Il divario Nord-Sud, tranne poche eccezioni, è sempre più accentuato e, secondo il Cnel, si manifesta in due modalità. La prima è quella in cui a maggiori costi corrispondono servizi di livello inferiore e quindi inefficienza. Ed è la situazione in cui si trovano i servizi legati al territorio, alla viabilità, alla raccolta e smaltimento rifiuti e agli asili nido. La seconda è quella in cui a minori servizi corrisponde anche un minore livello di impegno finanziario. In questa situazione si trovano la polizia locale, i servizi di supporto all’istruzione e i servizi sociali.

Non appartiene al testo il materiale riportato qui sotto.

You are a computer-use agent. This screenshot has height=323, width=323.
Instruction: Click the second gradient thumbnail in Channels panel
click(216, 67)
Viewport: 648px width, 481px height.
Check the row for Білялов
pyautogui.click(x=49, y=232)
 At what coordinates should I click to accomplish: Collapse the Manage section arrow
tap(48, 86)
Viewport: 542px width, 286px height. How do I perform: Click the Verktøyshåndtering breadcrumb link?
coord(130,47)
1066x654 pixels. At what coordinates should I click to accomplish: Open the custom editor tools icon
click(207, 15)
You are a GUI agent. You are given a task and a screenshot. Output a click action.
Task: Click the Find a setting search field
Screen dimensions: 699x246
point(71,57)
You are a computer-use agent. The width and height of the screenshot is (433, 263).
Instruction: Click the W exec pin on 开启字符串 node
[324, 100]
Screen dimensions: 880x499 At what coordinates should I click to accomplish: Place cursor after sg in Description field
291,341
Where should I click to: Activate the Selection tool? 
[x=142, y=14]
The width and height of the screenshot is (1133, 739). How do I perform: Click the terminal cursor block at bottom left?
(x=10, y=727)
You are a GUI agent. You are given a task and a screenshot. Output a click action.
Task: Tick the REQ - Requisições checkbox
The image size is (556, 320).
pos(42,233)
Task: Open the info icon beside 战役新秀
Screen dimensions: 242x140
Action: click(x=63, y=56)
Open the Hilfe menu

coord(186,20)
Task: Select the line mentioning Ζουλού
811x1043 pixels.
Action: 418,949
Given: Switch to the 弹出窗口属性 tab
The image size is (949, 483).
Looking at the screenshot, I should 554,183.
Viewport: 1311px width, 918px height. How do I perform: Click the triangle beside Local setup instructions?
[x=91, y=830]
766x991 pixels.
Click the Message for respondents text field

Il costo maggiore che pesa su cittadini e imprese riguarda i servizi di istruzione che impegnano mediamente 681 euro per ciascun residente della fascia di età 3-14 anni. Per la viabilità si spendono 640 euro per km di strada comunale anche se con differenze notevoli fra i vari territori. Il livello di spesa, osserva l’istituto presieduto da Tiziano Treu, si è ridotto mediamente del 7,3% fra il 2015 e il 2016. I servizi amministrativi costano mediamente 205 euro pro capite, mentre i servizi del sociale costano 77 euro pro capite (-1%). Il dato più critico è rappresentato dagli asili nido, che, tranne pochi casi virtuosi, sono ancora sottodimensionati rispetto alle reali esigenze delle famiglie e vedono diminuire gli investimenti, rappresentando anche uno dei maggiori ostacoli alla conciliazione dei tempi di vita e lavoro delle donne.
 
Pubblica amministrazione rimandata in informatica
Il livello di evoluzione tecnologica degli enti pubblici si colloca al di sotto della media Ue e si dimostra contraddittorio: da un lato casi virtuosi di digitalizzazione come Fisco online, il portale dell’Inps, la fatturazione elettronica a cui si aggiungono tanti esempi di enti locali particolarmente smart, dall’altro l’assenza di un livello minimo di servizi internet che si traduce nello scarso numero di enti che consente di pagare online. Colpa di un’attenzione non sempre costante da parte dei governi di turno verso il tema della trasformazione digitale, ma anche di progetti come PagoPa (la cui obbligatorietà è slittata al 30 giugno) e come l’Anagrafe nazionale della popolazione residente che, seppur «ottimi» hanno trovato (e trovano ancora) grossi ostacoli «perché disegnati senza tener conto della situazione di partenza e dei dati oggettivi delle diverse realtà locali». L’effetto è che la spesa per Ict degli enti locali registrata negli ultimi dieci anni continua a calare.